* **PROBLEM STATEMENT**: In the records below, find each line containing the word "computer" and copy it.

*** AVAILABLE DATA ***

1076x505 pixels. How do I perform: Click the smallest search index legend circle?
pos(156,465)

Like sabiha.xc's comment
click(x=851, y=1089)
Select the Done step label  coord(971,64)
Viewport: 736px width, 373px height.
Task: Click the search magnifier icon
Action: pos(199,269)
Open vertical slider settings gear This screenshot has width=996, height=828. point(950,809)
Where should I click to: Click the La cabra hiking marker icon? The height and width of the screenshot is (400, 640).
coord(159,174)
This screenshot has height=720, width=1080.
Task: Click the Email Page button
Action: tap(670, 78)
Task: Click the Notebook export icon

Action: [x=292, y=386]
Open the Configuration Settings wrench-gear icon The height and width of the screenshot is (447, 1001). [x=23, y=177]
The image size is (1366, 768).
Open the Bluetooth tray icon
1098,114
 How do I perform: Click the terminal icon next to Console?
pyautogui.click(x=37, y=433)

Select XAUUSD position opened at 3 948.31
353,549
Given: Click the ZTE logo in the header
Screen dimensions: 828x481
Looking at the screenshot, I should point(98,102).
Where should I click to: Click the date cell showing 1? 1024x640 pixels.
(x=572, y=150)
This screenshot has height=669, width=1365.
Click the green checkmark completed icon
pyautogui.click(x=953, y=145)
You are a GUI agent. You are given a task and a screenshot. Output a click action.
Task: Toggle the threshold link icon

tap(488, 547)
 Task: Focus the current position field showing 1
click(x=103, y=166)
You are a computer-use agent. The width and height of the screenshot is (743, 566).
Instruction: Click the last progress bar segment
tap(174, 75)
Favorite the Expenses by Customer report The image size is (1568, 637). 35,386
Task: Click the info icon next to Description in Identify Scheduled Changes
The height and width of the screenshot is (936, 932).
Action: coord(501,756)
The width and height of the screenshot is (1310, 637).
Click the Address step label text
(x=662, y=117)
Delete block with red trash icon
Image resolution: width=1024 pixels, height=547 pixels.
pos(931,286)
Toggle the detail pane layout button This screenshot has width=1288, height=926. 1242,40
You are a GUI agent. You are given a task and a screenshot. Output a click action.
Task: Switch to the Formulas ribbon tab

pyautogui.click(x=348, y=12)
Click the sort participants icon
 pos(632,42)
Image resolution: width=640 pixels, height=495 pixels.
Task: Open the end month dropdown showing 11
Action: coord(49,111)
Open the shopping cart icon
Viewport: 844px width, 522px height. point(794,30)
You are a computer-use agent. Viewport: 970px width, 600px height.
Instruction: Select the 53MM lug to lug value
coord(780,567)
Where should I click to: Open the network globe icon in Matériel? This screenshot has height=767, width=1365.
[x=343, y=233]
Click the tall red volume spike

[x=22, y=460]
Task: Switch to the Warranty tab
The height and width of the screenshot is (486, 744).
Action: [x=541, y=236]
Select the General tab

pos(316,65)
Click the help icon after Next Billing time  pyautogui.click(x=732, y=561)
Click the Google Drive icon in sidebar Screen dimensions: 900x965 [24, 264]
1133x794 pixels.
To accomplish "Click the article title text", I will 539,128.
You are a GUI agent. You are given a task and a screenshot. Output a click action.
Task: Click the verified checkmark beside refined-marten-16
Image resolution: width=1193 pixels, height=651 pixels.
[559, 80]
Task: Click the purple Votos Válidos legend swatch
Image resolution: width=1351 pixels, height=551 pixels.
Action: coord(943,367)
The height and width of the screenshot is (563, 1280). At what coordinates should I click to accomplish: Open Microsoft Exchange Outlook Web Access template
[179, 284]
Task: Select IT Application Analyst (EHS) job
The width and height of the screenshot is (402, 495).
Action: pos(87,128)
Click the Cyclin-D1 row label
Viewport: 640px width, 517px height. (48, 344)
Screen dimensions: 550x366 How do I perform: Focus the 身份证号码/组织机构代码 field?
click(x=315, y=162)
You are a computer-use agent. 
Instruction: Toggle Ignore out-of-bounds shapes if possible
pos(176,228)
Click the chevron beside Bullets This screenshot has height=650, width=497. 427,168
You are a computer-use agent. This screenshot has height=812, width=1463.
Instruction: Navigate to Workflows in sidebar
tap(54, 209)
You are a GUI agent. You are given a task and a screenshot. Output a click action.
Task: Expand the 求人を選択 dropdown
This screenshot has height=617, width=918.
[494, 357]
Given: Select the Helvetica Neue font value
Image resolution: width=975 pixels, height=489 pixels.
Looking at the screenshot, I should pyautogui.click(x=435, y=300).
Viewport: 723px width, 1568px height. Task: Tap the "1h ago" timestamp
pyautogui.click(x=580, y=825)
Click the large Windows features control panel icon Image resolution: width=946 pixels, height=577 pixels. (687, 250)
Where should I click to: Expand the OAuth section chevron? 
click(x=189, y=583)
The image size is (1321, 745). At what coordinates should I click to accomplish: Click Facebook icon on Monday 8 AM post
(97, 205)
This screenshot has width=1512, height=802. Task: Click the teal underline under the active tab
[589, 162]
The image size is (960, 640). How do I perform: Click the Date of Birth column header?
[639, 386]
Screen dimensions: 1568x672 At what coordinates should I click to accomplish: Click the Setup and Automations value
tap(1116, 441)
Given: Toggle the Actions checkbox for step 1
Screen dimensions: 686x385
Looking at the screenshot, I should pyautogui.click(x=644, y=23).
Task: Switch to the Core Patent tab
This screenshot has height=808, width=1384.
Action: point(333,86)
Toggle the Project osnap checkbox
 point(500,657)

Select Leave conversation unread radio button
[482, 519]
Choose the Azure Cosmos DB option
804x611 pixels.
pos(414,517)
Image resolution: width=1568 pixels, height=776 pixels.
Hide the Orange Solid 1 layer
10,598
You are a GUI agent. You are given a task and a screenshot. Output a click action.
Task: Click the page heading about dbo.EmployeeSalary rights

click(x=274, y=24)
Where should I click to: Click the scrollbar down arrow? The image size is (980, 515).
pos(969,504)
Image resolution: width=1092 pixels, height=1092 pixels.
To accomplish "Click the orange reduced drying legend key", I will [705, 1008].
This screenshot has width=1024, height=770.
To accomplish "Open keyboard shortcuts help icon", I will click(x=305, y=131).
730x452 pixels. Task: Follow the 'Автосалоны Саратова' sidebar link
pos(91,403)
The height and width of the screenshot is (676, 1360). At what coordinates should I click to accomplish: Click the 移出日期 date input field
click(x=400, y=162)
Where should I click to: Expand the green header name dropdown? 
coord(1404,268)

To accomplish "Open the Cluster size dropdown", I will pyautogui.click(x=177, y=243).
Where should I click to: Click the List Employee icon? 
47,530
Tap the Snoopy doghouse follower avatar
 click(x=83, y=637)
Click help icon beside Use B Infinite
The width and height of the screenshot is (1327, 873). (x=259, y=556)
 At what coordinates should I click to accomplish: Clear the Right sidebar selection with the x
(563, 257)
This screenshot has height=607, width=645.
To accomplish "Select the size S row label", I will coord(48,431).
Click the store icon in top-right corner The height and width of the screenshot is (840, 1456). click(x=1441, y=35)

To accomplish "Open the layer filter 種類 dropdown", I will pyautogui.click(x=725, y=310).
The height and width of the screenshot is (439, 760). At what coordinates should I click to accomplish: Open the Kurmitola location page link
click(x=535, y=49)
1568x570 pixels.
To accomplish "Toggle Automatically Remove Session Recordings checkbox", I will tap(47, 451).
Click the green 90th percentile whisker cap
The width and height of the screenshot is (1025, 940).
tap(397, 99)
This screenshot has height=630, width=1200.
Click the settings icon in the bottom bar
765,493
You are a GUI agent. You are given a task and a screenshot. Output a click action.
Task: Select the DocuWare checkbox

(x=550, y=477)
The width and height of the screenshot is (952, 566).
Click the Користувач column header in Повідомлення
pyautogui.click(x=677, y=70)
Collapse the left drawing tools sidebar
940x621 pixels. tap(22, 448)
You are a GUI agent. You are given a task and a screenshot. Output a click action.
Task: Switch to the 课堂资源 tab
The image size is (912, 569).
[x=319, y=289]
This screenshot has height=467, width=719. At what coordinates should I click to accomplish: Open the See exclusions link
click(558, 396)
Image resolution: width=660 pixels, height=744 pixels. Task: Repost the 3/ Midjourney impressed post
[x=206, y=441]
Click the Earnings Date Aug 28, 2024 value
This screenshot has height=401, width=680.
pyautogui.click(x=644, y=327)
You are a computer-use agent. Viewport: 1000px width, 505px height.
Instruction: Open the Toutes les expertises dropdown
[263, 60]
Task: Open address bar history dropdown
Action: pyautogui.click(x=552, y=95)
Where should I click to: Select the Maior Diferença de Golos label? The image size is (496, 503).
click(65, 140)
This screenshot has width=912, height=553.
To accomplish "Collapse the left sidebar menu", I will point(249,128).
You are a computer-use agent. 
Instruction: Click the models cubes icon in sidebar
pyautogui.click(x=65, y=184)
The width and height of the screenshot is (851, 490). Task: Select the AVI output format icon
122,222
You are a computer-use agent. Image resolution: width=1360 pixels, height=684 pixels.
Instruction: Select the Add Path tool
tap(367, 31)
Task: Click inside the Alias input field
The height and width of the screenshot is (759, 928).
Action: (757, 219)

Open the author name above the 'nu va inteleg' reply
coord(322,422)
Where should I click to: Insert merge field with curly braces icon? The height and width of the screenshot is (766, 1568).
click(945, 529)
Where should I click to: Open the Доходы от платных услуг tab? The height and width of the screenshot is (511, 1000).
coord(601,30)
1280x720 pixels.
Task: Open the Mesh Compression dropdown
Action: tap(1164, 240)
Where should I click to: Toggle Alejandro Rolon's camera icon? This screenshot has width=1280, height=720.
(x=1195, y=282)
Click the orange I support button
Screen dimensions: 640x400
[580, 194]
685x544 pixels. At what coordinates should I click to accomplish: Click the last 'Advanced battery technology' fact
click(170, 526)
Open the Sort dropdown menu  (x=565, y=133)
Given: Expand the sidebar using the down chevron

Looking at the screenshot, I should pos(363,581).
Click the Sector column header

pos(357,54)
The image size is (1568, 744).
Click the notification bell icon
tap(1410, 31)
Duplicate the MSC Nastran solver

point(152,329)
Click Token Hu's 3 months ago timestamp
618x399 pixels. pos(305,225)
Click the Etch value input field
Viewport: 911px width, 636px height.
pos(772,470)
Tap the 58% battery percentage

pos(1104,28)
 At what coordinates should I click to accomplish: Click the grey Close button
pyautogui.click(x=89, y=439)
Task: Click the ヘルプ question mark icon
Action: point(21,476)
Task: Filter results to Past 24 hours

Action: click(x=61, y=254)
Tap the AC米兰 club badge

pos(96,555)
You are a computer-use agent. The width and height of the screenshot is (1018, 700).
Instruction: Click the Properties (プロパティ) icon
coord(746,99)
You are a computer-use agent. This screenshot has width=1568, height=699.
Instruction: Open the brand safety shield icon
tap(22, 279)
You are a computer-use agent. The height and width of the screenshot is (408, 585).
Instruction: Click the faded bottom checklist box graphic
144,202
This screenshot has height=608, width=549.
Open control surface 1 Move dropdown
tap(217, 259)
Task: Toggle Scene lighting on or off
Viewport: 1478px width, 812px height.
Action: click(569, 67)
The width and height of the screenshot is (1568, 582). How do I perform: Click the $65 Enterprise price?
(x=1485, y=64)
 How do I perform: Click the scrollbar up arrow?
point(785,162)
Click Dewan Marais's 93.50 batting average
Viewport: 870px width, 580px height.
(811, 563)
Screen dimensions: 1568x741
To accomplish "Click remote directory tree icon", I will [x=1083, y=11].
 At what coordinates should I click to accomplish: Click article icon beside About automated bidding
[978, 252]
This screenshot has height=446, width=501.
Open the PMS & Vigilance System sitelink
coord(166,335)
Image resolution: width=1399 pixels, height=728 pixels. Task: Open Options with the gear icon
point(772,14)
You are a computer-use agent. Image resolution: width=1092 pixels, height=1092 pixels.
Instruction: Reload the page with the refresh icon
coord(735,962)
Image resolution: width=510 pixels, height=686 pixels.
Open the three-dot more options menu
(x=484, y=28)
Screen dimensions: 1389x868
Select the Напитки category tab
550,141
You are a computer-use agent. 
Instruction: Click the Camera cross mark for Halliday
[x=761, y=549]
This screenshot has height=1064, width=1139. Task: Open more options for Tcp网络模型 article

*** End of AVAILABLE DATA ***

* **ANSWER AREA**:
You are a computer-use agent. The width and height of the screenshot is (743, 566).
You are a computer-use agent. Viewport: 970px width, 600px height.
You are a computer-use agent. 
You are a computer-use agent. This screenshot has height=812, width=1463.
You are a computer-use agent. Viewport: 1000px width, 505px height.
You are a computer-use agent. 
You are a computer-use agent. Image resolution: width=1360 pixels, height=684 pixels.
You are a computer-use agent. The width and height of the screenshot is (1018, 700).
You are a computer-use agent. This screenshot has width=1568, height=699.
You are a computer-use agent. The height and width of the screenshot is (408, 585).
You are a computer-use agent. Image resolution: width=1092 pixels, height=1092 pixels.
You are a computer-use agent. 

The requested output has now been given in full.